◆ **WORK TO BE COMPLETED**: According to the Stowaway review, what ruined the astronauts' chances of getting more oxygen?

Warning: contains spoilers
Yet another movie about a space mission gone wrong is now on Netflix. Stowaway is a recently-released movie about a three-person mission to Mars that went haywire when the crewmates found an unknown passenger onboard. I was initially excited to watch this movie because I thought it would be a suspenseful but well-told story, and while I was correct in this regard, it fell flat of what it could have been.
Stowaway was written and directed by duo Joe Penna and Ryan Morrison, who previously worked together on another suspenseful film, Arctic. The opening scene of Stowaway starts off like almost every movie about space: with a countdown to liftoff and shots of the astronauts as they prepare for this long, arduous journey. Instead of focusing on the scenery outside of the space shuttle while it launched, the scene showed the astronauts’ facial expressions, helping to introduce the audience to the main characters in this movie. The jolting camera shots along with the aggressive colors in this scene (think bright orange spacesuits) make everything feel chaotic while showing how harsh this reality can be. The addition of quiet and serene music after the astronauts pass through the atmosphere makes up for the previous shaky and confusing scene.
This tranquil period is quickly punctured when the commander of the mission, Marina Barnett (Toni Collette), finds an unconscious man in the space shuttle — this man turns out to be Michael, a launch support engineer. Because of his appearance on the space shuttle, there is not enough oxygen and everyone is in grave danger. Just as in so many other movies about space, the crew members–medical researcher Zoe Levenson (Anna Kendrick) and biologist David Kim (Daniel Dae Kim)–must now figure out a way to save themselves.
Once I got to this part of Stowaway I had a few assumptions about how the movie would turn out: they would have a triumph but then something terrible would ruin everything, they would persevere but it would end poorly, or maybe they would pull through and the space mission would be successful. I ended up being correct; the astronauts had a small triumph before a solar storm ruined their chances of getting more oxygen. Everything seemed predictable, and while I was so ready for a plot twist that would make the movie worth watching, that plot twist never came.
Stowaway ends with a shot of Zoe looking off into the distance in space waiting for her imminent death, and then pans out to darkness. I was not expecting the movie to end this way and always thought that even though everything was going horribly wrong, the movie would still end with some type of closure. The writers tried to make the ending seem hopeful by repeating Zoe’s voiceover on why she wanted to apply for the space mission program (to “give her life meaning”). It works to some extent but still leaves the audience wishing for a better ending and a better story. I was left staring at my computer screen wondering what I had just spent the last 116 minutes of my life watching, unsure what exactly I got out of it. To me, every movie has the opportunity to inspire or at the very least make the audience feel some type of emotion. Stowaway came close to doing that but ultimately missed its chance to do so much more.

◆ **ENTRIES PROVIDED**:
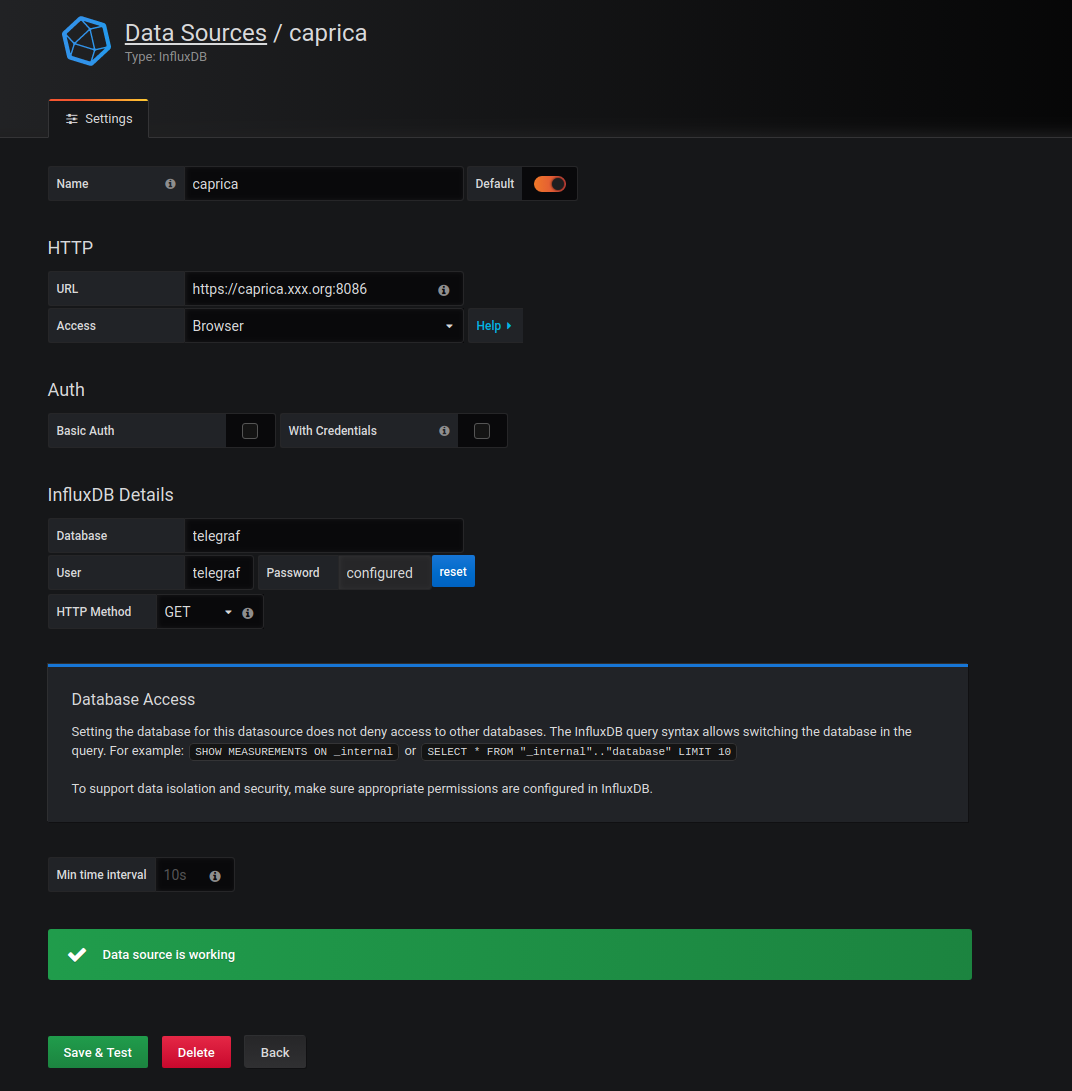The width and height of the screenshot is (1072, 1091).
Task: Open the Access dropdown showing Browser
Action: point(323,326)
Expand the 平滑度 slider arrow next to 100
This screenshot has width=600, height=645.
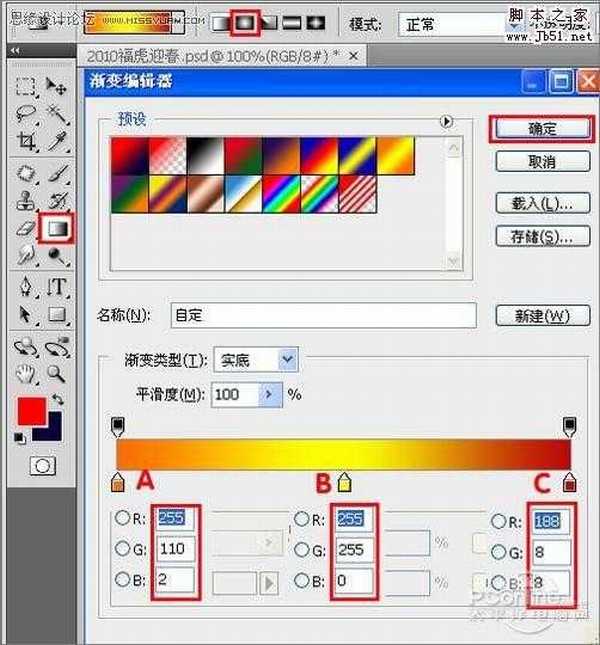pos(270,394)
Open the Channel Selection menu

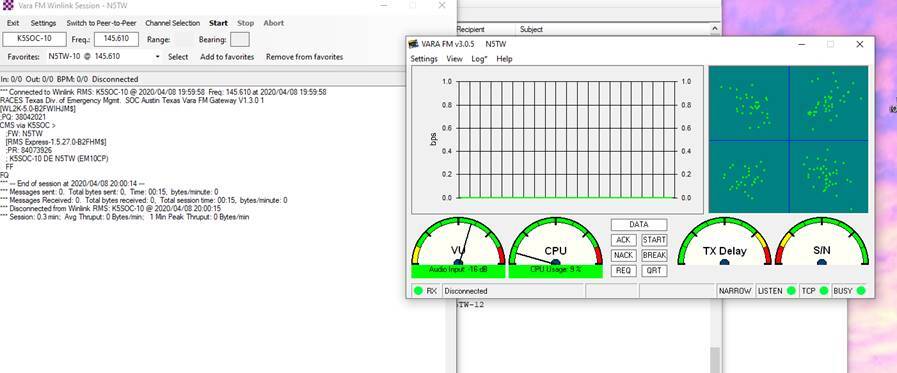tap(172, 23)
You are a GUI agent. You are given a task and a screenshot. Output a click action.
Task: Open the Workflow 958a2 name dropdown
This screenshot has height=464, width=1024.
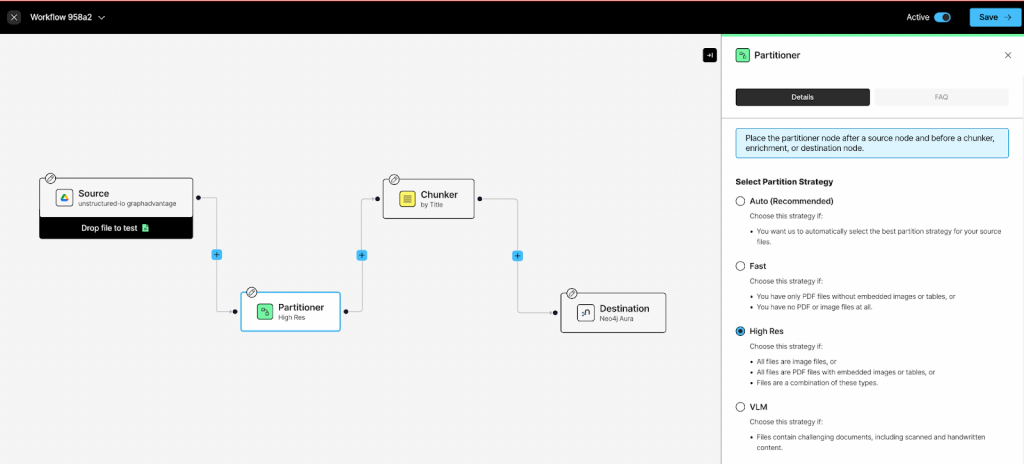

◆ **SOLUTION TO THIS PROBLEM**: A solar storm